De acordo com Alice, o ministro Gilmar Mendes recusou-se a definir uma proposta de reajuste para os servidores do Judiciário Federal, não definiu um calendário cobrado pela categoria e ainda exigiu o fim da greve para retomar qualquer diálogo. “Sabe muito bem o presidente do Supremo Tribunal Federal que a greve é um direito de todos os trabalhadores e um instrumento legítimo quando não há avanço nas negociações”, afirmou Alice.
A deputada lamenta que alguns órgãos de imprensa e determinados setores do Judiciário tenham acusado os servidores de lutarem por privilégios e em defesa de altos salários. “Nada dizem sobre o fato de esses servidores estarem sobrecarregados e há oito anos sem qualquer reajuste salarial”.
“Pior ainda foi a atitude da Associação dos Juízes Federais, que encaminhou ofício ao Congresso, posicionando-se contra o reajuste, sob a alegação de que alguns servidores iriam ter uma remuneração superior a de um juiz, o que, de acordo com esta associação, se caracteriza como quebra de hierarquia”, repudia a parlamentar.
Proposta
O projeto de revisão salarial está emperrado no Supremo Tribunal Federal. Na proposta, os servidores pretendem ter o mesmo tratamento que outras carreiras do Executivo, Legislativo e Tribunal de Contas da União. Se este projeto de revisão salarial não for aprovado, existe a possibilidade de a categoria ficar mais de 10 anos sem aumento, já que o projeto de lei 611/2007, em tramitação no Congresso Nacional, pode ser aprovado, limitando a despesa com pessoal e encargos sociais da União.

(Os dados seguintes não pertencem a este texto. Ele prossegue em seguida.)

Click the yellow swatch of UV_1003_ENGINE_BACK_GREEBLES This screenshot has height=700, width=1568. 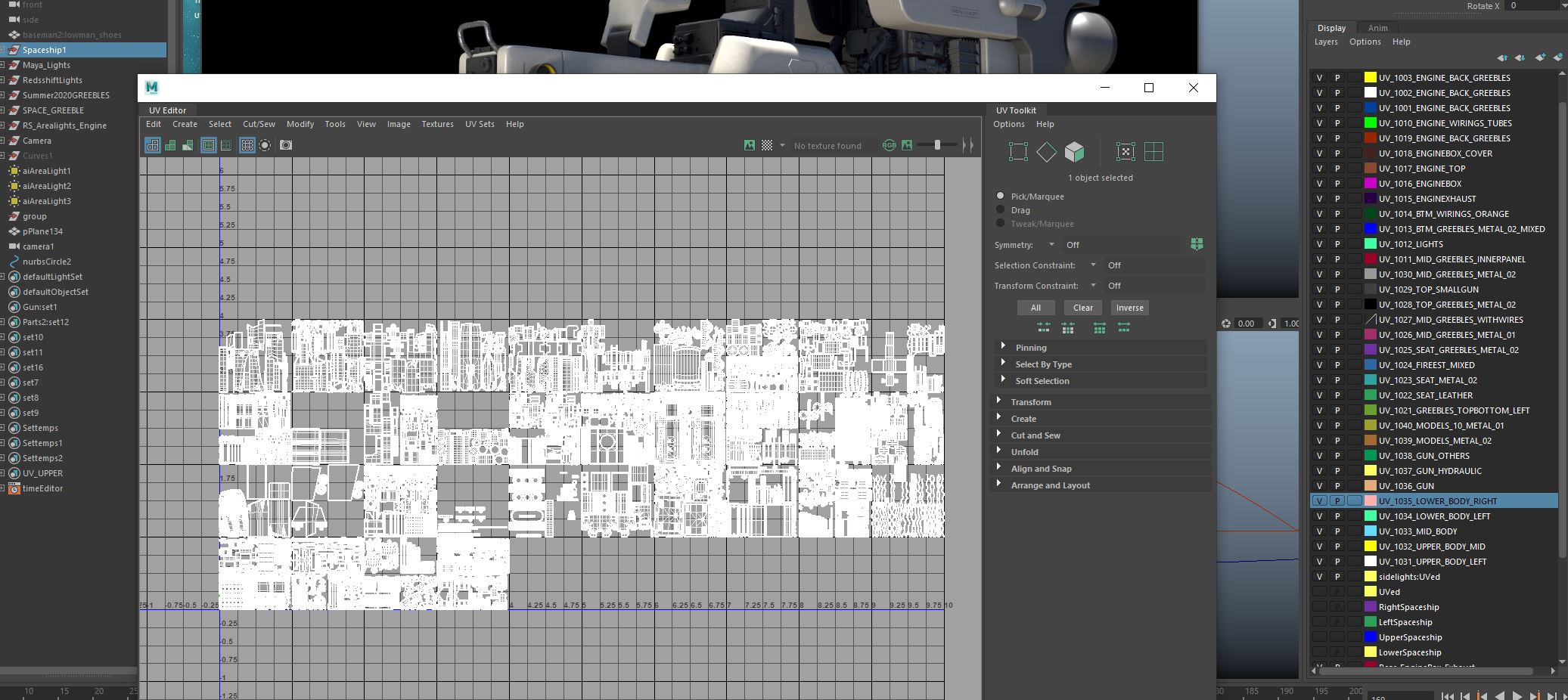tap(1370, 78)
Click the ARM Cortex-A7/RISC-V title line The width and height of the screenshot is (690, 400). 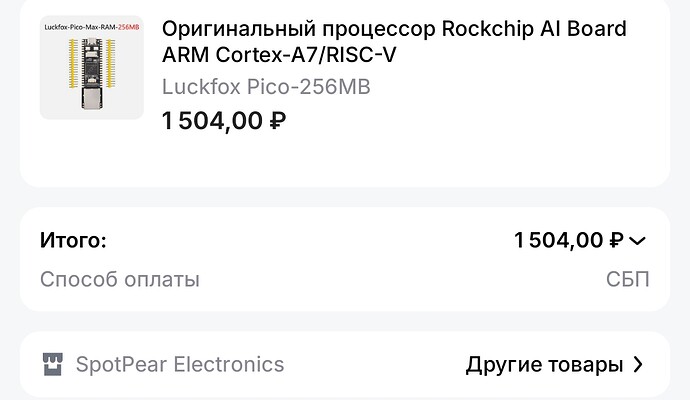pyautogui.click(x=278, y=56)
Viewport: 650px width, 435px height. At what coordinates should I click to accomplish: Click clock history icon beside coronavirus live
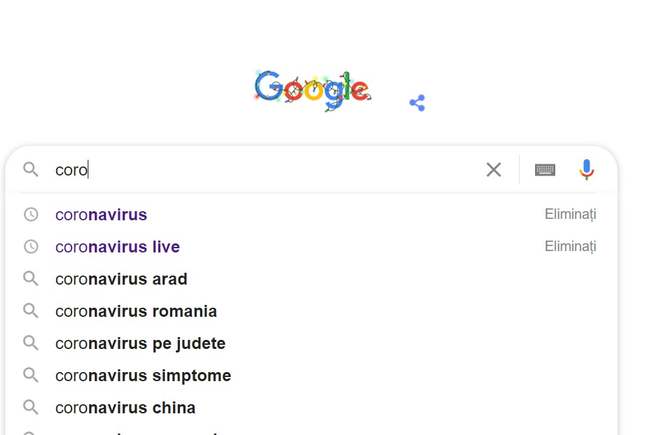(x=31, y=246)
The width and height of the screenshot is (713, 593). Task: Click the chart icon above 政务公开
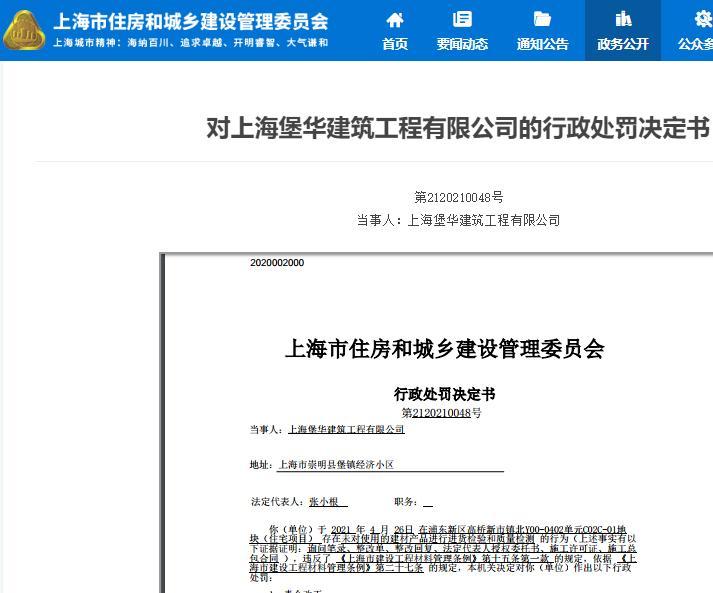pyautogui.click(x=623, y=19)
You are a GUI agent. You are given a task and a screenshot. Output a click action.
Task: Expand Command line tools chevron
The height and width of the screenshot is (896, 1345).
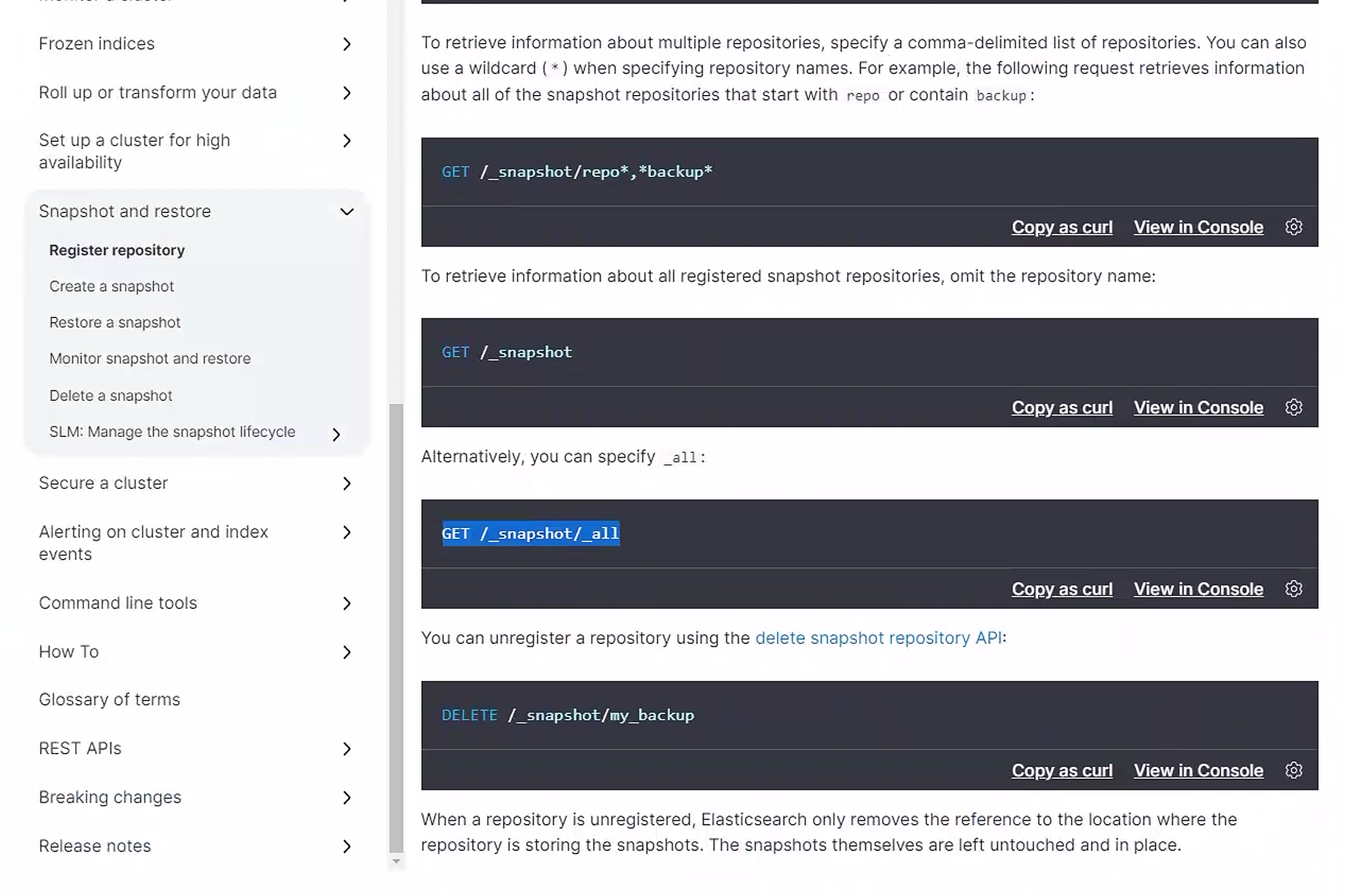point(346,603)
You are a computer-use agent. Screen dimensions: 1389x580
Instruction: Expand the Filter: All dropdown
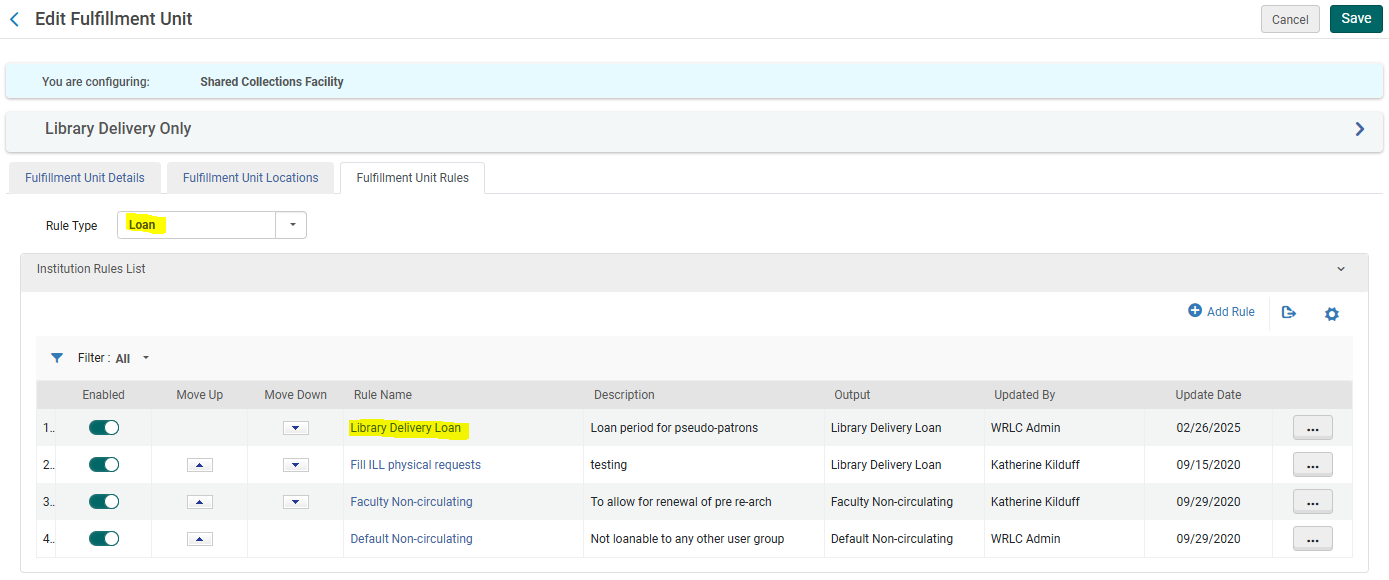pos(144,357)
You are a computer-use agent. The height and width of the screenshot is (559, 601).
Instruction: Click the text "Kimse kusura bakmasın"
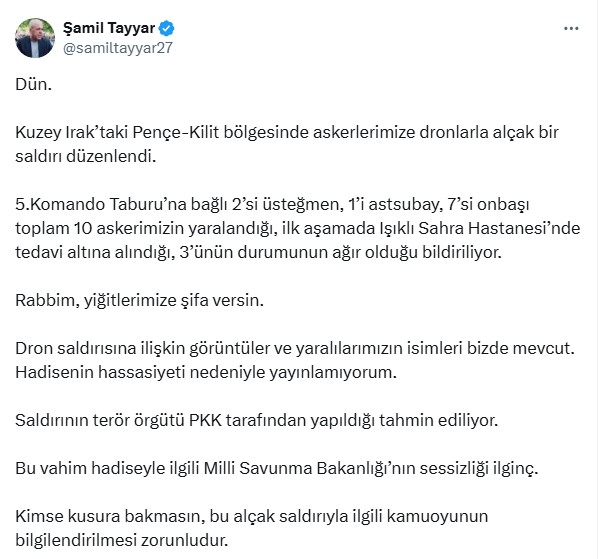point(100,515)
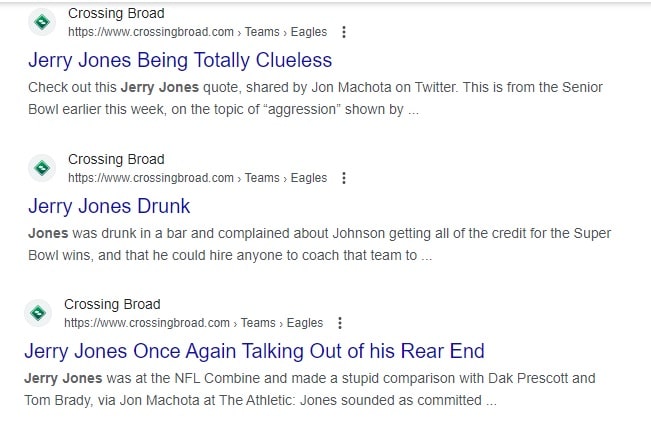Screen dimensions: 651x432
Task: Open three-dot menu for 'Being Totally Clueless' result
Action: [x=344, y=32]
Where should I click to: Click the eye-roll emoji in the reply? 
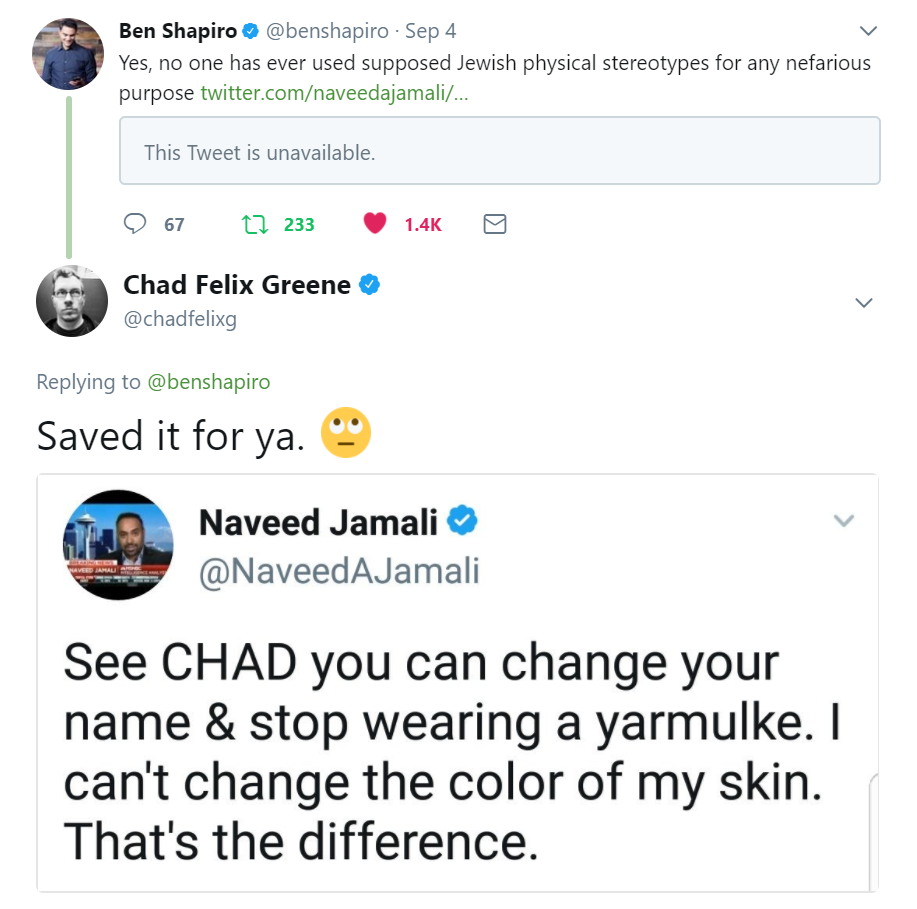tap(346, 434)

A deputada explica que os servidores do Judiciário Federal decidiram pela greve para reivindicar, além do envio imediato do projeto de revisão salarial ao Congresso, o compromisso de que não vai haver qualquer diminuição dos valores da tabela proposta. “A categoria paralisou suas atividades em vários estados da Federação e o número de servidores que estão aderindo à greve cresce a cada dia. Apenas os serviços emergenciais – como emissão de habeas corpus, liminares e mandatos de segurança, por exemplo – estarão à disposição da população”.
Bahia
Na Bahia, onde foi maciça a adesão à greve, o andamento de todos os processos trabalhistas do Judiciário Federal fica paralisado, assim como estarão suspensas as emissões de título de eleitor e atendimento nos cartórios eleitorais de todo o estado.
A Federação Nacional dos Trabalhadores do Judiciário Federal e do Ministério Público da União – FENAJUFE, além de dirigir a greve dos servidores do Judiciário Federal, continua mantendo constantes contatos com os ministros dos tribunais superiores na tentativa de conseguir apoio para as reivindicações da categoria.
“Quero ainda cumprimentar a FENAJUFE e os sindicatos de servidores do Judiciário Federal e Ministério Público da União pela maneira firme e corajosa com que têm defendido os direitos e as reivindicações de seus representados”, saúda Alice.